Every record has to be written out exactly, with no line missing.

====== GIVEN DATA

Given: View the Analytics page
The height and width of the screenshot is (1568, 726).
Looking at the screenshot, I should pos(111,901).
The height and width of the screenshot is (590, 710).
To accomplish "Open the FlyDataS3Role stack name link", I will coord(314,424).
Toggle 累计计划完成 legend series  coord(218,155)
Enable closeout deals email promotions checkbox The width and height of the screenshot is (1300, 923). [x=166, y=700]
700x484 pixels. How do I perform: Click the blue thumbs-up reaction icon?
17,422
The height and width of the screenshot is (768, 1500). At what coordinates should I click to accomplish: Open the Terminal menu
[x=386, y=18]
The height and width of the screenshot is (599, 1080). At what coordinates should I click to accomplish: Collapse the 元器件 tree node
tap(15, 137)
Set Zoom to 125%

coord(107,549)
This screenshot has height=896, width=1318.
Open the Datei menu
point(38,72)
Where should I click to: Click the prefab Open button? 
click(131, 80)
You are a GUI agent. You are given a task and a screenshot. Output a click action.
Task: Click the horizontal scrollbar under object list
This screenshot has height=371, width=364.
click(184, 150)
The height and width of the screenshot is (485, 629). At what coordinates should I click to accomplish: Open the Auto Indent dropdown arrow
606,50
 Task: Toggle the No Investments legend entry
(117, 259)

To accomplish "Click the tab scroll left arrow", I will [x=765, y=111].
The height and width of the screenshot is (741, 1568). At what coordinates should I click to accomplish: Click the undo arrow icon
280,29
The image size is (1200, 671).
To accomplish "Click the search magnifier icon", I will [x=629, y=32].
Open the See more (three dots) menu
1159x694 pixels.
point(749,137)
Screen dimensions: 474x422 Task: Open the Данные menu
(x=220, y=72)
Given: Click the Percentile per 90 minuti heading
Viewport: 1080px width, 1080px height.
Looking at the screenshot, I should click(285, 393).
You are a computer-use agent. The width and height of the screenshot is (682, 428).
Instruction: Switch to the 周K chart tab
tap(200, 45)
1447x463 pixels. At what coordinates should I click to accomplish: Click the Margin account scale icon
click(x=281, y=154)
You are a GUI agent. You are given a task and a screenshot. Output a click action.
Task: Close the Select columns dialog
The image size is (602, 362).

============

THE ANSWER ::
Given: View the Analytics page
The height and width of the screenshot is (1568, 726).
Looking at the screenshot, I should pos(111,901).
The height and width of the screenshot is (590, 710).
To accomplish "Open the FlyDataS3Role stack name link", I will coord(314,424).
Toggle 累计计划完成 legend series  coord(218,155)
Enable closeout deals email promotions checkbox The width and height of the screenshot is (1300, 923). [x=166, y=700]
700x484 pixels. How do I perform: Click the blue thumbs-up reaction icon?
17,422
The height and width of the screenshot is (768, 1500). At what coordinates should I click to accomplish: Open the Terminal menu
[x=386, y=18]
The height and width of the screenshot is (599, 1080). At what coordinates should I click to accomplish: Collapse the 元器件 tree node
tap(15, 137)
Set Zoom to 125%

coord(107,549)
This screenshot has height=896, width=1318.
Open the Datei menu
point(38,72)
Where should I click to: Click the prefab Open button? 
click(131, 80)
You are a GUI agent. You are given a task and a screenshot. Output a click action.
Task: Click the horizontal scrollbar under object list
This screenshot has height=371, width=364.
click(184, 150)
The height and width of the screenshot is (485, 629). At what coordinates should I click to accomplish: Open the Auto Indent dropdown arrow
606,50
 Task: Toggle the No Investments legend entry
(117, 259)

To accomplish "Click the tab scroll left arrow", I will [x=765, y=111].
The height and width of the screenshot is (741, 1568). At what coordinates should I click to accomplish: Click the undo arrow icon
280,29
The image size is (1200, 671).
To accomplish "Click the search magnifier icon", I will [x=629, y=32].
Open the See more (three dots) menu
1159x694 pixels.
point(749,137)
Screen dimensions: 474x422 Task: Open the Данные menu
(x=220, y=72)
Given: Click the Percentile per 90 minuti heading
Viewport: 1080px width, 1080px height.
Looking at the screenshot, I should click(285, 393).
You are a computer-use agent. The width and height of the screenshot is (682, 428).
Instruction: Switch to the 周K chart tab
tap(200, 45)
1447x463 pixels. At what coordinates should I click to accomplish: Click the Margin account scale icon
click(x=281, y=154)
You are a GUI agent. You are given a task and a screenshot. Output a click action.
Task: Close the Select columns dialog
The image size is (602, 362).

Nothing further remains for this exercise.